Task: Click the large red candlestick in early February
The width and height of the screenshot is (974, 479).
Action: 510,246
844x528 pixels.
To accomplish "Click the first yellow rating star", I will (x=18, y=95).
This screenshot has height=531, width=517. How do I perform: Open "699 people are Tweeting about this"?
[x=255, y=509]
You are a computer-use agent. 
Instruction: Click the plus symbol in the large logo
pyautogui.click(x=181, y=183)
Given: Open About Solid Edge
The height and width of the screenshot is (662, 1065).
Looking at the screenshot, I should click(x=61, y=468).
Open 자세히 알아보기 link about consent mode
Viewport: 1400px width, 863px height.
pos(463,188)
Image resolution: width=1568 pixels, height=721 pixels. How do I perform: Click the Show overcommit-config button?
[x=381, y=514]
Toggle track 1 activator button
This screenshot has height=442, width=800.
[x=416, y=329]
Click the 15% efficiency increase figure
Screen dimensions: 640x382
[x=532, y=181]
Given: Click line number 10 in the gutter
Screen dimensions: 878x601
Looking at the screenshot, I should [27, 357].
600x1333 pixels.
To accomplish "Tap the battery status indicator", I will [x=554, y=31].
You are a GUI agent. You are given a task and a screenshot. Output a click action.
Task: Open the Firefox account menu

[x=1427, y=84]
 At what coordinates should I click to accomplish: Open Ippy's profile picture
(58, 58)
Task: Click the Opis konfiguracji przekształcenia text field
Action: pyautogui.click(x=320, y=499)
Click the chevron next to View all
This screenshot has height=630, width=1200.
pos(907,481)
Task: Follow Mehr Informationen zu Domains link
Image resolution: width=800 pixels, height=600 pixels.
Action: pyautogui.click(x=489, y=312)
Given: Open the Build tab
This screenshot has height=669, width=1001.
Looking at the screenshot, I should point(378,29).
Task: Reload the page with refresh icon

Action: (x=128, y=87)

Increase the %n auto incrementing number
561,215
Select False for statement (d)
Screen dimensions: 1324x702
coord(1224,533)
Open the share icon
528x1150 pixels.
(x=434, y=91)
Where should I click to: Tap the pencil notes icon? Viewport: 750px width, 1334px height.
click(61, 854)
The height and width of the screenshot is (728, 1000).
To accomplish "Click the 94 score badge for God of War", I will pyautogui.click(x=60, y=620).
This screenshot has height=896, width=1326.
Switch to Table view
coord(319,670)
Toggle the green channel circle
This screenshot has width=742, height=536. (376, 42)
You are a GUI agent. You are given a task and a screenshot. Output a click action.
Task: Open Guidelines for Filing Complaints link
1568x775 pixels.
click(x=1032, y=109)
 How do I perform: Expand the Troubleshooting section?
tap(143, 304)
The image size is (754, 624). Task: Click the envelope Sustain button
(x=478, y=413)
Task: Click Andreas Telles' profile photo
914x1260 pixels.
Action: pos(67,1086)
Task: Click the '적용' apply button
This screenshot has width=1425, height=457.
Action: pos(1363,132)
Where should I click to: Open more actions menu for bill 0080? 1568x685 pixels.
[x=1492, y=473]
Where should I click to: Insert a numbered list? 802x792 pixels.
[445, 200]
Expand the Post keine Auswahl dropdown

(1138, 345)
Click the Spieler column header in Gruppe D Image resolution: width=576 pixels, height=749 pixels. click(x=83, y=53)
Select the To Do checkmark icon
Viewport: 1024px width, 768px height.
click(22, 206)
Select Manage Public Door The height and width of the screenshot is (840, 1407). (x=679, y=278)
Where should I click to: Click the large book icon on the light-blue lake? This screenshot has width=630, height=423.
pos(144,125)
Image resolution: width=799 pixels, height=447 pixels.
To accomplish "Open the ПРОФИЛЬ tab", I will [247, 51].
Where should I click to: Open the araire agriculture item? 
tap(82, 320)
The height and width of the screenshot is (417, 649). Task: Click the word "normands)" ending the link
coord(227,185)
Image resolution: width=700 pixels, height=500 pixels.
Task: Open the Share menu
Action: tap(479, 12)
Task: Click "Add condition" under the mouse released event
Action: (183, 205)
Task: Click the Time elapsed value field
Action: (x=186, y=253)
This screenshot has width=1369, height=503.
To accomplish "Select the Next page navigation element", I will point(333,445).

________

EXERCISE DETAILS: The data above should be returned in full, exactly as written.

SOLUTION TO THIS PROBLEM:
Task: Click the large red candlestick in early February
The width and height of the screenshot is (974, 479).
Action: 510,246
844x528 pixels.
To accomplish "Click the first yellow rating star", I will (x=18, y=95).
This screenshot has height=531, width=517. How do I perform: Open "699 people are Tweeting about this"?
[x=255, y=509]
You are a computer-use agent. 
Instruction: Click the plus symbol in the large logo
pyautogui.click(x=181, y=183)
Given: Open About Solid Edge
The height and width of the screenshot is (662, 1065).
Looking at the screenshot, I should click(x=61, y=468).
Open 자세히 알아보기 link about consent mode
Viewport: 1400px width, 863px height.
pos(463,188)
Image resolution: width=1568 pixels, height=721 pixels. How do I perform: Click the Show overcommit-config button?
[x=381, y=514]
Toggle track 1 activator button
This screenshot has height=442, width=800.
[x=416, y=329]
Click the 15% efficiency increase figure
Screen dimensions: 640x382
[x=532, y=181]
Given: Click line number 10 in the gutter
Screen dimensions: 878x601
Looking at the screenshot, I should [27, 357].
600x1333 pixels.
To accomplish "Tap the battery status indicator", I will [x=554, y=31].
You are a GUI agent. You are given a task and a screenshot. Output a click action.
Task: Open the Firefox account menu

[x=1427, y=84]
 At what coordinates should I click to accomplish: Open Ippy's profile picture
(58, 58)
Task: Click the Opis konfiguracji przekształcenia text field
Action: pyautogui.click(x=320, y=499)
Click the chevron next to View all
This screenshot has height=630, width=1200.
pos(907,481)
Task: Follow Mehr Informationen zu Domains link
Image resolution: width=800 pixels, height=600 pixels.
Action: pyautogui.click(x=489, y=312)
Given: Open the Build tab
This screenshot has height=669, width=1001.
Looking at the screenshot, I should point(378,29).
Task: Reload the page with refresh icon

Action: (x=128, y=87)

Increase the %n auto incrementing number
561,215
Select False for statement (d)
Screen dimensions: 1324x702
coord(1224,533)
Open the share icon
528x1150 pixels.
(x=434, y=91)
Where should I click to: Tap the pencil notes icon? Viewport: 750px width, 1334px height.
click(61, 854)
The height and width of the screenshot is (728, 1000).
To accomplish "Click the 94 score badge for God of War", I will pyautogui.click(x=60, y=620).
This screenshot has height=896, width=1326.
Switch to Table view
coord(319,670)
Toggle the green channel circle
This screenshot has width=742, height=536. (376, 42)
You are a GUI agent. You are given a task and a screenshot. Output a click action.
Task: Open Guidelines for Filing Complaints link
1568x775 pixels.
click(x=1032, y=109)
 How do I perform: Expand the Troubleshooting section?
tap(143, 304)
The image size is (754, 624). Task: Click the envelope Sustain button
(x=478, y=413)
Task: Click Andreas Telles' profile photo
914x1260 pixels.
Action: pos(67,1086)
Task: Click the '적용' apply button
This screenshot has width=1425, height=457.
Action: pos(1363,132)
Where should I click to: Open more actions menu for bill 0080? 1568x685 pixels.
[x=1492, y=473]
Where should I click to: Insert a numbered list? 802x792 pixels.
[445, 200]
Expand the Post keine Auswahl dropdown

(1138, 345)
Click the Spieler column header in Gruppe D Image resolution: width=576 pixels, height=749 pixels. click(x=83, y=53)
Select the To Do checkmark icon
Viewport: 1024px width, 768px height.
click(22, 206)
Select Manage Public Door The height and width of the screenshot is (840, 1407). (x=679, y=278)
Where should I click to: Click the large book icon on the light-blue lake? This screenshot has width=630, height=423.
pos(144,125)
Image resolution: width=799 pixels, height=447 pixels.
To accomplish "Open the ПРОФИЛЬ tab", I will [247, 51].
Where should I click to: Open the araire agriculture item? 
tap(82, 320)
The height and width of the screenshot is (417, 649). Task: Click the word "normands)" ending the link
coord(227,185)
Image resolution: width=700 pixels, height=500 pixels.
Task: Open the Share menu
Action: tap(479, 12)
Task: Click "Add condition" under the mouse released event
Action: (183, 205)
Task: Click the Time elapsed value field
Action: (x=186, y=253)
This screenshot has width=1369, height=503.
To accomplish "Select the Next page navigation element", I will point(333,445).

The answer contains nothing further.